Task directions ▸ Revise everything from the line containing "on Заполнить button" down to the line containing "Where should I click to: Click" by changing "breadcrumb" to "tab" and leaving all other text unchanged. Omit the pictures from your answer.

Task inputs ▸
[start]

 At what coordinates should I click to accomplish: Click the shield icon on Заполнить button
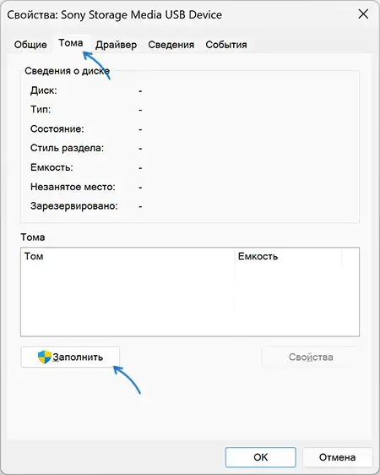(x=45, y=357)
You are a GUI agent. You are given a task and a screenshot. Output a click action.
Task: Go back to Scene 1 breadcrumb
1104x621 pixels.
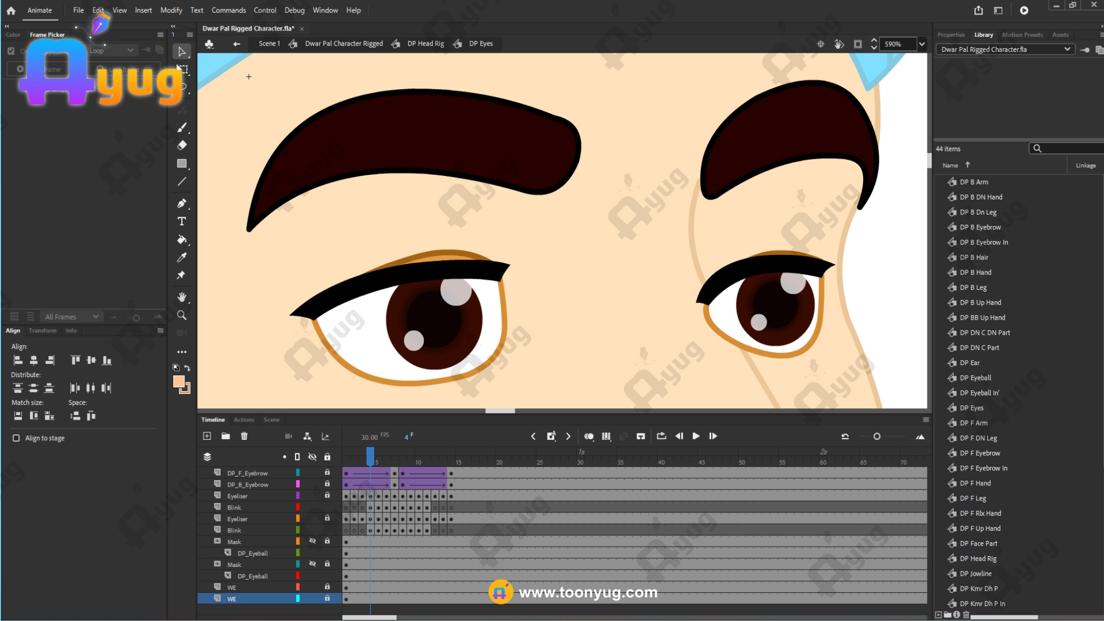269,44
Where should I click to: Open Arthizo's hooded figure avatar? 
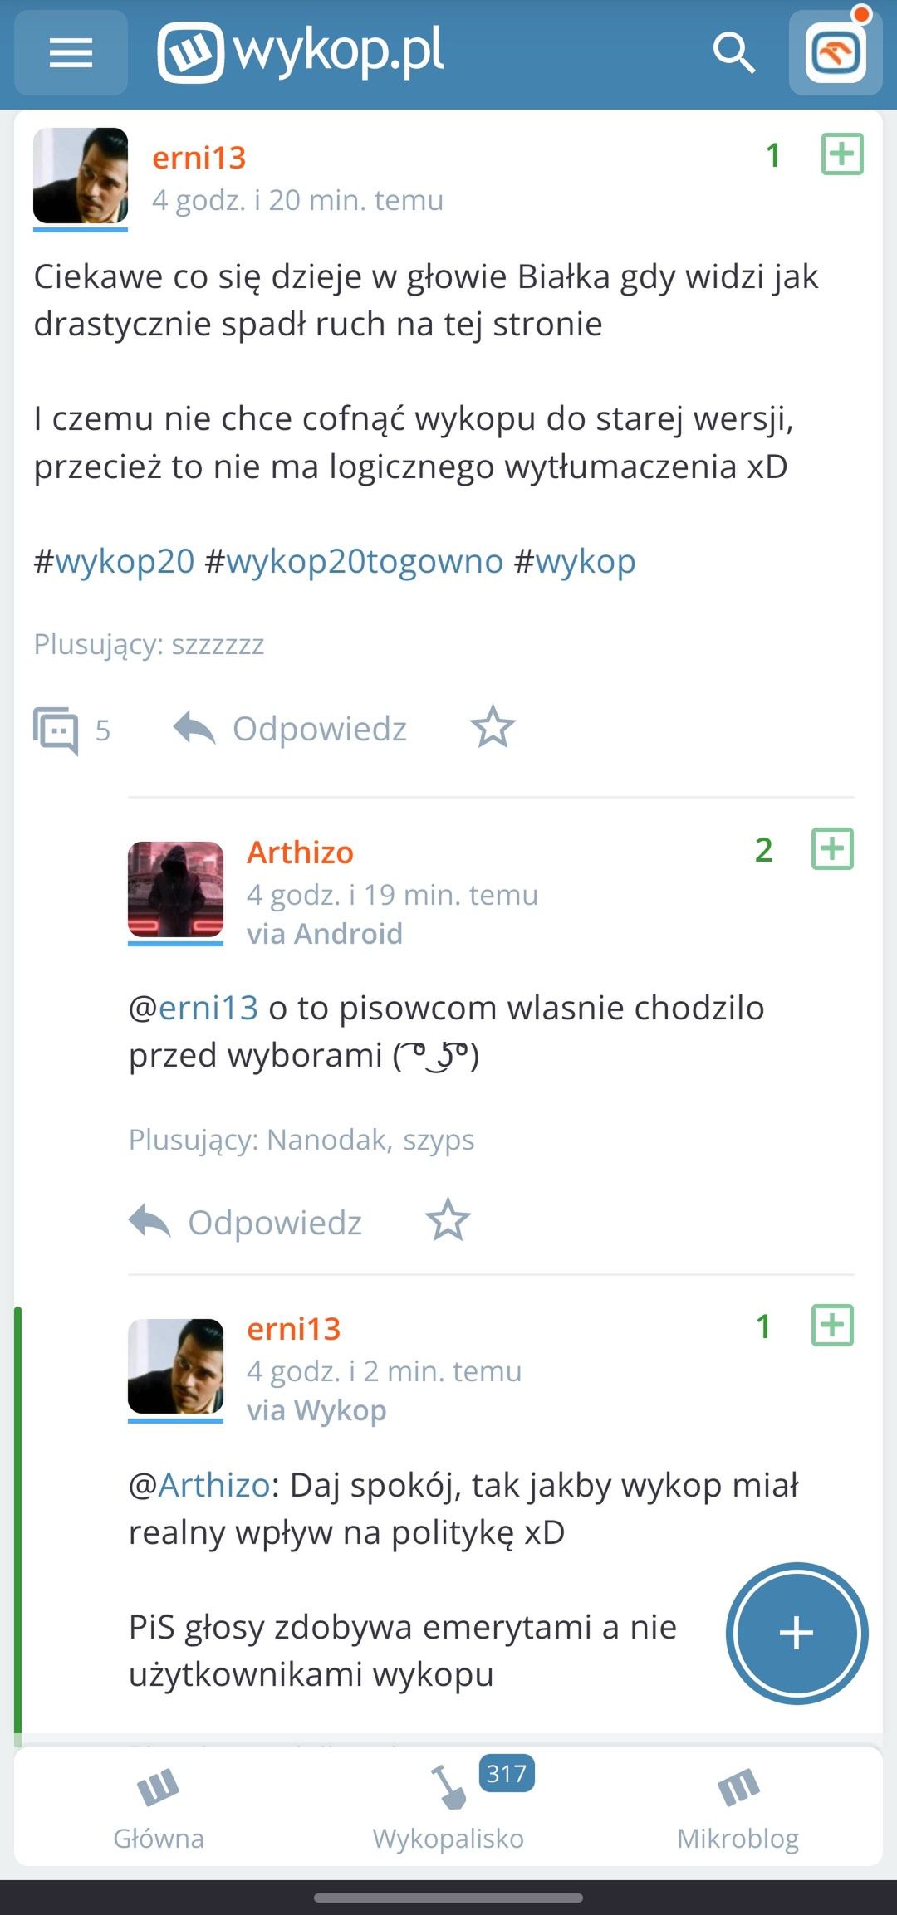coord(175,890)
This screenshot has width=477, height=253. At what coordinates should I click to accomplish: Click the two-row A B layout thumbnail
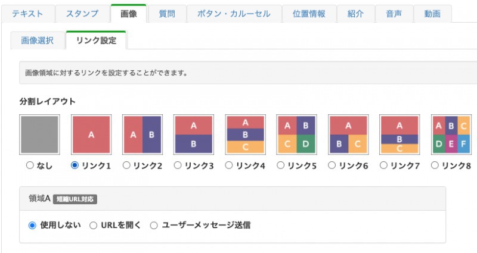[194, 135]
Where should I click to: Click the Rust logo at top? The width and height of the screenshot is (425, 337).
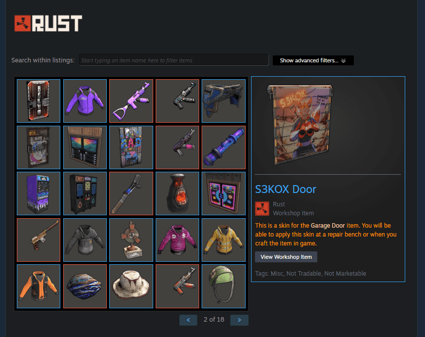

[end]
[start]

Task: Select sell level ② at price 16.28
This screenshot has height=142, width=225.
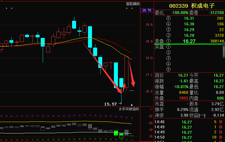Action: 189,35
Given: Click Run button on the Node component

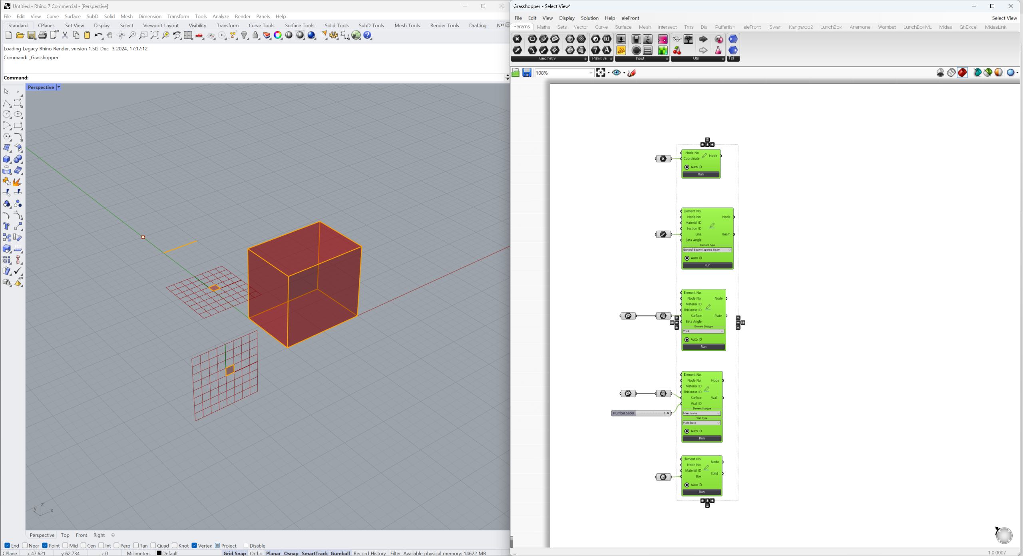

[end]

Task result ▸
 At what coordinates should I click to accomplish: Click the shield icon on Заполнить button
(x=45, y=357)
You are a GUI agent. You are given a task and a screenshot. Output a click action.
Task: Go back to Scene 1 tab
1104x621 pixels.
269,44
Where should I click to: Open Arthizo's hooded figure avatar? 
coord(175,890)
This screenshot has width=477, height=253. At what coordinates should I click to accomplish: Click the two-row A B layout thumbnail
[194, 135]
Where should I click to: Click the Rust logo at top? The width and height of the screenshot is (425, 337).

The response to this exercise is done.